*EXTRACTED INFORMATION:*
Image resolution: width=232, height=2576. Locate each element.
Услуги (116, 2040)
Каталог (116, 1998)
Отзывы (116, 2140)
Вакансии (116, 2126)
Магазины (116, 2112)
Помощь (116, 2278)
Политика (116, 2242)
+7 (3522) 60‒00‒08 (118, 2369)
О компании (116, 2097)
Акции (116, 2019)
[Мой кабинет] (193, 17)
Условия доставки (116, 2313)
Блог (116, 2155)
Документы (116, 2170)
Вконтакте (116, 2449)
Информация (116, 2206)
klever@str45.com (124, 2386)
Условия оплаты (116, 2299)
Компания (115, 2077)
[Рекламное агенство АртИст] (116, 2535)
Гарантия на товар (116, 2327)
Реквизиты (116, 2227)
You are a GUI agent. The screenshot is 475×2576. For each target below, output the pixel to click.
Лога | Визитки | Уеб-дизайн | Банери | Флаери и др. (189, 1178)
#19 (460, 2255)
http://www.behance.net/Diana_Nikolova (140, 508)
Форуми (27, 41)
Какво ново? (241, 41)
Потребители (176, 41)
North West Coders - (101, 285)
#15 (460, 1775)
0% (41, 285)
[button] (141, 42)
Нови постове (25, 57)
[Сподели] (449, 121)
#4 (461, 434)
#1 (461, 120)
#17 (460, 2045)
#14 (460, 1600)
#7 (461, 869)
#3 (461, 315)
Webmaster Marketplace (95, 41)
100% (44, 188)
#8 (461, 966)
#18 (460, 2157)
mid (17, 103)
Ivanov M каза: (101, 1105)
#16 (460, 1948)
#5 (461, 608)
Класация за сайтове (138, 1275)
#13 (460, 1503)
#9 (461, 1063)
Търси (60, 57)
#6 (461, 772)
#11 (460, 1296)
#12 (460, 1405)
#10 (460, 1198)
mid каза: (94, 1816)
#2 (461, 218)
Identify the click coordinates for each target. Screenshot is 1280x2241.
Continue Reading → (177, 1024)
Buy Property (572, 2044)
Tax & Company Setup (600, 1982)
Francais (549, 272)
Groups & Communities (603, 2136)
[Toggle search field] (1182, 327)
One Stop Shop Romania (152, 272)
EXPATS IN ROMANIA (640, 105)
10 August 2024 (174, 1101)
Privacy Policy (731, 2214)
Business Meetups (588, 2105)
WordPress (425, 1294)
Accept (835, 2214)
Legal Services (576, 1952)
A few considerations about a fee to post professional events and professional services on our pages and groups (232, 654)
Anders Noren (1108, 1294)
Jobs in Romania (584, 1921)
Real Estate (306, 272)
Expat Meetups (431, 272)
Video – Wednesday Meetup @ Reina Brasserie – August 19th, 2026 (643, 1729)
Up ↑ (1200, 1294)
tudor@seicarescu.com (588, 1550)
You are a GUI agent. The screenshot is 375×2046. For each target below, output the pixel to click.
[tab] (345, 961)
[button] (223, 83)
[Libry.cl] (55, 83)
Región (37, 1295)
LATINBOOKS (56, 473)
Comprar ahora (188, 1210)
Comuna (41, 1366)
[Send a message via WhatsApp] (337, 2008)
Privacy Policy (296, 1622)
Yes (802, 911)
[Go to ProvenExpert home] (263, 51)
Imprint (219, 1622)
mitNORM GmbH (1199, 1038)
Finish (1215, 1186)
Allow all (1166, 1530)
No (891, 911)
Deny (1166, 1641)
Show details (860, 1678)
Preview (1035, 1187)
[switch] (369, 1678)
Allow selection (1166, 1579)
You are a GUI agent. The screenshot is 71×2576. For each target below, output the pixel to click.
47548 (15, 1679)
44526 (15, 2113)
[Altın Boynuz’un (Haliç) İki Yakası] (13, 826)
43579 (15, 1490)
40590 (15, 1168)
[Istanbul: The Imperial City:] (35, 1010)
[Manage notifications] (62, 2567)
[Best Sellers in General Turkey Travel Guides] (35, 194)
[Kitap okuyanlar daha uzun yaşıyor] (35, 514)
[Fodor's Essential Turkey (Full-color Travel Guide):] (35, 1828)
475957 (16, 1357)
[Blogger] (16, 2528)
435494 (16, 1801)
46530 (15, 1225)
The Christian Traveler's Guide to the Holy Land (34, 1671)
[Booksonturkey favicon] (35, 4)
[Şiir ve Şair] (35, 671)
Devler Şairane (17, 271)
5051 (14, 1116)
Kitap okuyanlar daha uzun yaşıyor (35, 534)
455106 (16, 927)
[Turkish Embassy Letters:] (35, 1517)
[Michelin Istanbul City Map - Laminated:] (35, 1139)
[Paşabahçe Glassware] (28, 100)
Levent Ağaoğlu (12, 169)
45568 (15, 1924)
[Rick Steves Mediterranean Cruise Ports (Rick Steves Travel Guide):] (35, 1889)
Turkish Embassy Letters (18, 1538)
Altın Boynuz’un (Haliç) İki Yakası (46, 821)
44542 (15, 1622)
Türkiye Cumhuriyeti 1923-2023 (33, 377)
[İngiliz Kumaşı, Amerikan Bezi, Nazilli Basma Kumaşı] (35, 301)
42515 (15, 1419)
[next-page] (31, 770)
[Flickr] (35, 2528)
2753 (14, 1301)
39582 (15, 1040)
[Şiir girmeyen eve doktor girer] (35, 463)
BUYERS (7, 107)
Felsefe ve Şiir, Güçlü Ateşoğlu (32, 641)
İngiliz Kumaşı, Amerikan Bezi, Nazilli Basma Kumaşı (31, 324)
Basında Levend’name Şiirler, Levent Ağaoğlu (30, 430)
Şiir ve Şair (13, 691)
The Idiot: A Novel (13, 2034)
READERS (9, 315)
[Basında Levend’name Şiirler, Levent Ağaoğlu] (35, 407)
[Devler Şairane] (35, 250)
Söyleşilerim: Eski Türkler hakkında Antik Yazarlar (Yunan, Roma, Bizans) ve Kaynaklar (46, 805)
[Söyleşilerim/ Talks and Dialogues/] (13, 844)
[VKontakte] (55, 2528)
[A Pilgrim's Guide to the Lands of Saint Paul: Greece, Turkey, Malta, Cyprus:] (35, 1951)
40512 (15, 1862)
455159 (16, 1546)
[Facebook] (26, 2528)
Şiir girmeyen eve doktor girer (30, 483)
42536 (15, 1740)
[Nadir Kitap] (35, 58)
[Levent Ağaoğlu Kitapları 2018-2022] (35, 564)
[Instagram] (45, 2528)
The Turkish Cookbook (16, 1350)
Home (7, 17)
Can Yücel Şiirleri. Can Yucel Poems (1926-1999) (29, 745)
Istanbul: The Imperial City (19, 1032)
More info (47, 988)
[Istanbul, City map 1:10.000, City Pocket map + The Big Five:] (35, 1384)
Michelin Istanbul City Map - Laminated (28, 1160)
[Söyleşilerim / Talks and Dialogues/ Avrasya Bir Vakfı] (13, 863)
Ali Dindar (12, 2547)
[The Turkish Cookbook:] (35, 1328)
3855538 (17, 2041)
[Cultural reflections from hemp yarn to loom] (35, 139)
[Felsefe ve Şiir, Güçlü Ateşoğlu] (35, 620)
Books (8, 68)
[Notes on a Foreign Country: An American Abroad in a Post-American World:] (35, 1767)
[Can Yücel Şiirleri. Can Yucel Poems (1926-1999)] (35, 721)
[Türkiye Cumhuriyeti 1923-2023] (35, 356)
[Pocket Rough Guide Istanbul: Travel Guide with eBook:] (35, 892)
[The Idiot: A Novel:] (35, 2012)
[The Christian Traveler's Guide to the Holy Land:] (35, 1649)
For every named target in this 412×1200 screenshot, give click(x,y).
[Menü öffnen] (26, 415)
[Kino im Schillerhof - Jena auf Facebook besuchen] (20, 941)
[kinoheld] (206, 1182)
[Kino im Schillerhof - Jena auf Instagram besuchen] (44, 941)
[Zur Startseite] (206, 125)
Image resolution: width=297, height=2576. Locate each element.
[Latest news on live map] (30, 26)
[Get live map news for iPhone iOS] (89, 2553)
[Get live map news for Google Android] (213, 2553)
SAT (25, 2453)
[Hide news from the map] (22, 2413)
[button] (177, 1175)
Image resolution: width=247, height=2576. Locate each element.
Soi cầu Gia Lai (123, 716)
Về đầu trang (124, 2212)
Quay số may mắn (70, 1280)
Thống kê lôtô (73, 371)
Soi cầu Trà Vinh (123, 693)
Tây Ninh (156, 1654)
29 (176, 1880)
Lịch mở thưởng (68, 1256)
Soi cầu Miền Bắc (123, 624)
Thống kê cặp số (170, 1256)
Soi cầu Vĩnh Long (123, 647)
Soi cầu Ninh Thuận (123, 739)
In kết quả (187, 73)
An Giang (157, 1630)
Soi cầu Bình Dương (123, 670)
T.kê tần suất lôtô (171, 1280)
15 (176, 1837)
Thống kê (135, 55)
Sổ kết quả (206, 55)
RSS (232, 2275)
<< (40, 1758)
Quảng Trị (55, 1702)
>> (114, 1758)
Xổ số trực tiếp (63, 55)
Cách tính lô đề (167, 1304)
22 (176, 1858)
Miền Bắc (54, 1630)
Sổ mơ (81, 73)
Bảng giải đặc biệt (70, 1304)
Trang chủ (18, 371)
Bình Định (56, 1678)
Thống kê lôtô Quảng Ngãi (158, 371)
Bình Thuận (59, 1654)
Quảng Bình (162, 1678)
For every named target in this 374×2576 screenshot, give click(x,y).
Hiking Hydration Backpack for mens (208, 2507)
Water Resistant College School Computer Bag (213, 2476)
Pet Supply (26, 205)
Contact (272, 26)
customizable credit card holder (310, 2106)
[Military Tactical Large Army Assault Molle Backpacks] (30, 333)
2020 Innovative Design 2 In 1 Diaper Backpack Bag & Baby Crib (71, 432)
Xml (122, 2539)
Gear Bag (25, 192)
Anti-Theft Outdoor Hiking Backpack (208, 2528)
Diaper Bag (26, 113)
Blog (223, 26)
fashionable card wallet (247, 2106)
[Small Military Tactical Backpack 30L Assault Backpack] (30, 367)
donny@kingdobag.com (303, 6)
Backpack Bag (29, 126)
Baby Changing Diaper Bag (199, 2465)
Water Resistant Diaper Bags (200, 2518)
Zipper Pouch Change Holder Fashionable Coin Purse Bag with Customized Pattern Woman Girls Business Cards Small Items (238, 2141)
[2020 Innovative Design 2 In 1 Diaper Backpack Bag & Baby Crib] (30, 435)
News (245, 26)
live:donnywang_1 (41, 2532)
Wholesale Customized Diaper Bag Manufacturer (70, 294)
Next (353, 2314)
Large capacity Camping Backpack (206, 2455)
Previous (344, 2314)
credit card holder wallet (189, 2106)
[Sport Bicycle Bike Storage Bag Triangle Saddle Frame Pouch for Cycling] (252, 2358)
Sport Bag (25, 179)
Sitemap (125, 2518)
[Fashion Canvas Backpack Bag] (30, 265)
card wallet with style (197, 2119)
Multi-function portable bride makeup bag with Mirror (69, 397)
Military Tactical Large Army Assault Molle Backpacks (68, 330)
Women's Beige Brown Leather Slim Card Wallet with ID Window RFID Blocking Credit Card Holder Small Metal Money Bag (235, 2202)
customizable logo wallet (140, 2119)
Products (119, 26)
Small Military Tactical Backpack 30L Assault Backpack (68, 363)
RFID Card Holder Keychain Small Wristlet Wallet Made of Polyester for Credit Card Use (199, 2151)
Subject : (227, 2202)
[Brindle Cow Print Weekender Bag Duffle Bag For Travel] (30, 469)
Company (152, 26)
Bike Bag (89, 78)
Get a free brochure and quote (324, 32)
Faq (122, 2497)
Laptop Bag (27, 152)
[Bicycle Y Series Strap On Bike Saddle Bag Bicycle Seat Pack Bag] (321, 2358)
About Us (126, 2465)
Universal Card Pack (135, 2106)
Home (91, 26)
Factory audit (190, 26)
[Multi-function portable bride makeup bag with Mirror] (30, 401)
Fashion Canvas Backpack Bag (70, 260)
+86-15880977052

*GOAL:* Write out again the material's lines from the one holding "Soi cầu Ninh Thuận (123, 739)" through the one holding "Quảng Bình (162, 1678)", inclusive, with "Bình Định" swapped for "Phú Yên". Leave everything else in those lines as it is, and give nothing beyond them.

*RESULT FOR THIS EXERCISE:*
Soi cầu Ninh Thuận (123, 739)
In kết quả (187, 73)
An Giang (157, 1630)
Soi cầu Bình Dương (123, 670)
T.kê tần suất lôtô (171, 1280)
15 (176, 1837)
Thống kê (135, 55)
Sổ kết quả (206, 55)
RSS (232, 2275)
<< (40, 1758)
Quảng Trị (55, 1702)
>> (114, 1758)
Xổ số trực tiếp (63, 55)
Cách tính lô đề (167, 1304)
22 (176, 1858)
Miền Bắc (54, 1630)
Sổ mơ (81, 73)
Bảng giải đặc biệt (70, 1304)
Trang chủ (18, 371)
Phú Yên (56, 1678)
Thống kê lôtô Quảng Ngãi (158, 371)
Bình Thuận (59, 1654)
Quảng Bình (162, 1678)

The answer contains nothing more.